To begin with, I have learned a great deal over the past 50 years, not the least of which is that psychiatric/psychological diagnoses are not tangible realities; rather, they are constructs. Cancer is a verifiable reality. A physician who diagnoses lung cancer can provide concrete proof — e.g. a biopsy — to support his verdict. But a mental health professional who diagnoses a child with, say, attention-deficit hyperactivity disorder can provide no such verification. If asked to prove that the child “has” something, said professional will claim that the symptoms — short attention span, impulsivity, and so on — constitute the proof. That is equivalent to saying that a productive cough is proof of lung cancer and that said cough is all the evidence one needs to begin chemotherapy.
An illness is a biological condition of one sort or another. No research has ever proven that any childhood behavior problem is inherited or caused by faulty biology. Nonetheless, parents of children diagnosed with ADHD and other behavior disorders are often told that their kids have inherited biochemical imbalances. Is genetic testing done to verify heritability? Have the genes been identified? No, and no.
The same is true concerning the assertion that the chemicals in these kids’ central nervous systems are out of balance. No physical testing is done to support this claim, and no researcher has ever quantified said imbalance. The reason is simple: To speak with authority about an imbalance in a system, one must first precisely quantify a state of balance. As concerns the central nervous system, no one has ever accomplished that feat, which is why a leading psychiatrist has admitted that the term is “nothing but a useful metaphor.” His admission begs the question: How is it useful? Answer: The biochemical imbalance canard is useful in persuading parents to administer to their children potentially dangerous drugs that have never reliably outperformed placebos in clinical trials.
Bell asserts that I am alone in concluding that “there is no such thing as mental illness in children.” Not true. A growing number of medical and mental health professionals, researchers and practitioners alike, are coming to the same conclusion: to wit, the only verifiable aspect of these diagnoses are the defining behaviors. No one has found any underlying physical processes that would account for them. Bell then accuses me of asserting that the behaviors in question are caused by parents who are guilty of “spoiling their children.” Bell would do well to read my book, “The Diseasing of America’s Children,” written with a well-known behavioral and developmental pediatrician. I say no such thing.
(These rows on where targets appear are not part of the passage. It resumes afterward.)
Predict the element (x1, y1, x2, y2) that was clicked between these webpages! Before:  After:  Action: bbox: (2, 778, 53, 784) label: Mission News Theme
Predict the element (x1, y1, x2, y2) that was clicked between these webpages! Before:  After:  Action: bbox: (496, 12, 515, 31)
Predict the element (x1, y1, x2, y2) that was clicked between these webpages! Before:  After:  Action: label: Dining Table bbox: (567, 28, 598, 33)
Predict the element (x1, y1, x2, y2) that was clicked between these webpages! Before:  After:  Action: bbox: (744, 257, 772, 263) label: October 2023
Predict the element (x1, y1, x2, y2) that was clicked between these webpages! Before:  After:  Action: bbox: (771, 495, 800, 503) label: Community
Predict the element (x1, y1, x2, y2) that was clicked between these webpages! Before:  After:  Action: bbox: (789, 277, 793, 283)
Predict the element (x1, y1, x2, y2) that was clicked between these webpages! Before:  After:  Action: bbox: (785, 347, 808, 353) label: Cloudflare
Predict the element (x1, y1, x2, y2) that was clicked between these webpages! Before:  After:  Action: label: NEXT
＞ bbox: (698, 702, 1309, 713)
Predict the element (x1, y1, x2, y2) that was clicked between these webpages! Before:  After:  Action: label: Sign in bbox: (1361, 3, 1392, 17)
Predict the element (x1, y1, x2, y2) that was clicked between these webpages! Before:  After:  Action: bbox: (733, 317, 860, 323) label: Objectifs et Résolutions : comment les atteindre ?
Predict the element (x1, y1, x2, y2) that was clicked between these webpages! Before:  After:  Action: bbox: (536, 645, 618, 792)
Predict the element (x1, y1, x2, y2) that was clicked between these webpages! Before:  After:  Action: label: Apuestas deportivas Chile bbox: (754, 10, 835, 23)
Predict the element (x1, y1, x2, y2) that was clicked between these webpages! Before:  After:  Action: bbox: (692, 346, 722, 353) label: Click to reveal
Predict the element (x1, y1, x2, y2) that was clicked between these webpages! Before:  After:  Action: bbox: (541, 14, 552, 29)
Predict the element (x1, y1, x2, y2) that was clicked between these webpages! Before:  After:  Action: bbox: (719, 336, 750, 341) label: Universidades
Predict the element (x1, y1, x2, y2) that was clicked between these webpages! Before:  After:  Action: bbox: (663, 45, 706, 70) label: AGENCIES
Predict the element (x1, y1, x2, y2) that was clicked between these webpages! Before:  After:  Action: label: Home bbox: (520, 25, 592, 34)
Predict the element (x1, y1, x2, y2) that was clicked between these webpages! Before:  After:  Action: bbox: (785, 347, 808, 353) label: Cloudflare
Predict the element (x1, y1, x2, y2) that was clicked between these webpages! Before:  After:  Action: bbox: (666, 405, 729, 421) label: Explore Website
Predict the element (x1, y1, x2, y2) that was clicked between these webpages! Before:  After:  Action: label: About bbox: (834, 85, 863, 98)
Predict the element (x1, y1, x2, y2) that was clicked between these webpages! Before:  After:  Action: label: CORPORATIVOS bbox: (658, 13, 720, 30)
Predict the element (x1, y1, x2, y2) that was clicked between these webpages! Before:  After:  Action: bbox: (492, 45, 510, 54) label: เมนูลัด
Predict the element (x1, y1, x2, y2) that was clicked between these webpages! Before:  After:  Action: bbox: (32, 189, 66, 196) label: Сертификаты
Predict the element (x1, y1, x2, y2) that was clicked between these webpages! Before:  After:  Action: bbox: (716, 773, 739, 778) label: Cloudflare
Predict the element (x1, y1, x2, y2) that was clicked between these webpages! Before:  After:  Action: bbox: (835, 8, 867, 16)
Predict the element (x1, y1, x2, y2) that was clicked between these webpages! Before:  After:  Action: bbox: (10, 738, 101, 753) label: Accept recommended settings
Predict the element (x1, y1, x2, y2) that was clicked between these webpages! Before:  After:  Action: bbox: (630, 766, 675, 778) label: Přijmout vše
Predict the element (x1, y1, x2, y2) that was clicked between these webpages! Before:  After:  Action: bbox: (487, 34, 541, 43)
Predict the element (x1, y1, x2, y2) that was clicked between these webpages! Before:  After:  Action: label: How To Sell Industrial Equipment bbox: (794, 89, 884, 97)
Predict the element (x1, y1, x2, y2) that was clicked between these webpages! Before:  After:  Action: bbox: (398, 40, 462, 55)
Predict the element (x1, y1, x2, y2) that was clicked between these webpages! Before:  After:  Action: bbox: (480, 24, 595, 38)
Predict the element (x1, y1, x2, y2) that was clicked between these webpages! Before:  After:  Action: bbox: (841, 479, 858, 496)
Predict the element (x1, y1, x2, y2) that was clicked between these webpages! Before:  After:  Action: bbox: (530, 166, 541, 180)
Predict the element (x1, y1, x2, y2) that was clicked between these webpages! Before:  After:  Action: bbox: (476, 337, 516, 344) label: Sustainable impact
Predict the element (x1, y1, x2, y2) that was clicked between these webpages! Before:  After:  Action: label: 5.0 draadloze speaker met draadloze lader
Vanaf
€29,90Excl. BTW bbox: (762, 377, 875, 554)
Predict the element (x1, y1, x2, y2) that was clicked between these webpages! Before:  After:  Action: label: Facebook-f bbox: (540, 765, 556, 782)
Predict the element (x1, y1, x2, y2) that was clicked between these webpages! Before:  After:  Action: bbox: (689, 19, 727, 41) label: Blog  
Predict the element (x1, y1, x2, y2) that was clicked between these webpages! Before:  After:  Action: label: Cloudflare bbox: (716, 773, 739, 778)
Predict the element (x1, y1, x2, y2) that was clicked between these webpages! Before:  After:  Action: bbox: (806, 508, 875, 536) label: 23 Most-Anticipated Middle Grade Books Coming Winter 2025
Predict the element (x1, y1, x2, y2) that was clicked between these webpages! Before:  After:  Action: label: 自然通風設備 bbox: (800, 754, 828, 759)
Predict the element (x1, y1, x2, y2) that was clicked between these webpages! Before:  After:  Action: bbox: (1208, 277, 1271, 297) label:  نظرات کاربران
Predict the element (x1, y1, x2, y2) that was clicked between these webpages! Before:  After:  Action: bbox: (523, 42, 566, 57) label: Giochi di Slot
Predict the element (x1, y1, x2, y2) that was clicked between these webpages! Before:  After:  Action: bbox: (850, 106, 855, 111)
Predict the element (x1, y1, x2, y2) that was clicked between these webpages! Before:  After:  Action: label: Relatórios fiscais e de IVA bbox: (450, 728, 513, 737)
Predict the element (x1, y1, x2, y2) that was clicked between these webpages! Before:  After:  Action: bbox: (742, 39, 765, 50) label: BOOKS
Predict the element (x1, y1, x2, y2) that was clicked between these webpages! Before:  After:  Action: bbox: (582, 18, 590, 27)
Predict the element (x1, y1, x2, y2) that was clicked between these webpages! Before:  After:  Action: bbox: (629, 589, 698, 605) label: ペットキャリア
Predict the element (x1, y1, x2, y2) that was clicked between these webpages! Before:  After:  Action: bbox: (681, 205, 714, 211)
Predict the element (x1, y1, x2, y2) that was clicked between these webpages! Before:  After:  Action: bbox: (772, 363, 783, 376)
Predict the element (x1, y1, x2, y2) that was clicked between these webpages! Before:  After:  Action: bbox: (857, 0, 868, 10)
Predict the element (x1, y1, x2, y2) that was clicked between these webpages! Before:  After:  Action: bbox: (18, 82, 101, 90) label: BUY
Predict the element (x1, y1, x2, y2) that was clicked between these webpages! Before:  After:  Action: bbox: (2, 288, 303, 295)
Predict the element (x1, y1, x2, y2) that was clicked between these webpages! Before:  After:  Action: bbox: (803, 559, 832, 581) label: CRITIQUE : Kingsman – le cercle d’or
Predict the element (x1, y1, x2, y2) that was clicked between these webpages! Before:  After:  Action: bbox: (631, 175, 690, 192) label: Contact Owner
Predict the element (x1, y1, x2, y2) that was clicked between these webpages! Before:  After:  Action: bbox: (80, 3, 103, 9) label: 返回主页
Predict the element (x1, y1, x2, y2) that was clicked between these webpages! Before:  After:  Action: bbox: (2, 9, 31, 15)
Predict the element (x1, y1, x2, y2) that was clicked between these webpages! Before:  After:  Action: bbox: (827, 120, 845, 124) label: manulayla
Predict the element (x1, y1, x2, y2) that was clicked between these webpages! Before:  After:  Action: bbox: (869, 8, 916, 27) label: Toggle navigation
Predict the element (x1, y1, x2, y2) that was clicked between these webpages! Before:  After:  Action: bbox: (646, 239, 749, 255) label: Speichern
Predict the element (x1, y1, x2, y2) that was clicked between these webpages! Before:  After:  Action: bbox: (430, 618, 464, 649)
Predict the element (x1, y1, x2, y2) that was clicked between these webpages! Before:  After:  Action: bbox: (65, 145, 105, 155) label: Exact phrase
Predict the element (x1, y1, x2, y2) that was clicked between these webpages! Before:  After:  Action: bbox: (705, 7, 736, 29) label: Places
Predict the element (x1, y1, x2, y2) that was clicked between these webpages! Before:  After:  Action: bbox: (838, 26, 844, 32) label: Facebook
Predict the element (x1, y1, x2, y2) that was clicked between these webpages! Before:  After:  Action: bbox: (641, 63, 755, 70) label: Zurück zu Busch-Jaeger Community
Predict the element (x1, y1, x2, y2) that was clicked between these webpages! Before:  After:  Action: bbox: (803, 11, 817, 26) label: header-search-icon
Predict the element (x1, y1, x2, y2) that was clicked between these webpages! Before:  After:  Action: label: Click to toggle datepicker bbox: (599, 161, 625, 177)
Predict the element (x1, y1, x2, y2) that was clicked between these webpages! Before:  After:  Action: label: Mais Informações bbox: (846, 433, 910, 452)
The problem is not parents, albeit only they can solve these problems, one household at a time. To do so, they must unplug from professional parenting advice (and yes, I’m aware of the irony of a professional parenting pundit giving such counsel) and restore common sense, high expectations, and firm discipline to their child rearing. As researchers are discovering (belatedly), emotional resilience is more essential to a life well-led than high self-esteem, straight A’s and a plethora of trophies.
In the 1960s, American parents began looking to mental health professionals for child-rearing advice. Since then, an exponential per-capita increase in child mental health professionals has matched a dramatic deterioration in child mental health. No new therapy or drug has stopped this downward trend. The fact that I connect these dots is understandably unsettling to a lot of people in my field.